From $175 billion to zero
The root cause of the scandal was CEO Bernie Ebbers, a cowboy in appearance and demeanor, who had built WorldCom to be the second largest phone company in the 1990s with a series of acquisitions and aggressive mergers. Most of them funded by the belief the stock price would continue rising to supply the cash needed for a continued expansion.
Riding the wave of the Internet revolution and the accompanying climb of the stock markets, WorldCom acquired MCI Communication in 1998, another telecom company that actually had over 2.5 times the revenue of its buyer!
Ebbers was driven by the belief that he always had to appear on the offensive, always increasing revenue for the company and always gaining more personal wealth.
But there was one factor he failed to predict, or at least its timing. The first signs of the Dotcom bubble were starting to show in 1998 and income streams started to shrink for telecoms, who had bet on constant exponential growth for the early internet companies.
Additionally all the acquisitions were taking some time to gel properly and provide the naturally expected growth. So Ebbers became aggressive in his trading pursuits and after hitting several margin calls, was forced to borrow $400 million from Bank of America to cover them. In the process he lost a vast part of his WorldCom shares which were used as collateral.

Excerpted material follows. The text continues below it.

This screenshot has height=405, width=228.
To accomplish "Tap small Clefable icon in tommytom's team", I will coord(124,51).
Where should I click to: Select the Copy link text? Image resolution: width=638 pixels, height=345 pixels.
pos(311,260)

To hide his own personal financial problems and those of the company’s shrinking growth, Ebbers orchestrated the classifying of expenses as profits.

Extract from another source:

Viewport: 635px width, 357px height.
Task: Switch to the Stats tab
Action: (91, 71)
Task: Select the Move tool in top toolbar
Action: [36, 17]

At the same time the stock market was crashing, WorldCom reported profits of $3 billion in 2001 and another $800 million at the start of 2002. What should have been an annual and Q1 loss was actually reported as another profitable period.
Later it was revealed that the full amount of the made up assets was $11 billion.
WorldCom ‘s Fall From Grace
But it was these profits, the unfolding of the Enron scandal and the failed merger with Sprint, that prompted investors and authorities to look closer at what was going on in WorldCom.
Memos from some executives at the company to the auditors at Arthur Andersen (the same auditor Enron had) revealed that they were warning about the inflated profits, part of an unsustainable lie. At some point the company had to pay dividends and salaries and it would be revealed that there’s nothing to spend.
That point came at July 21, 2002 when the company filed its bankruptcy documents. Bernie Ebbers received a 25-year sentence after CFO Scott Sullivan testified against him. 30,000 jobs were lost and a total of $180 billion of losses hit investors.
After restructuring the company, splitting the stock, paying off settlements and straightening the books, the last acquisition – MCI – emerged from the ashes and became the foundation of a new company that became a subsidiary of Verizon in 2006.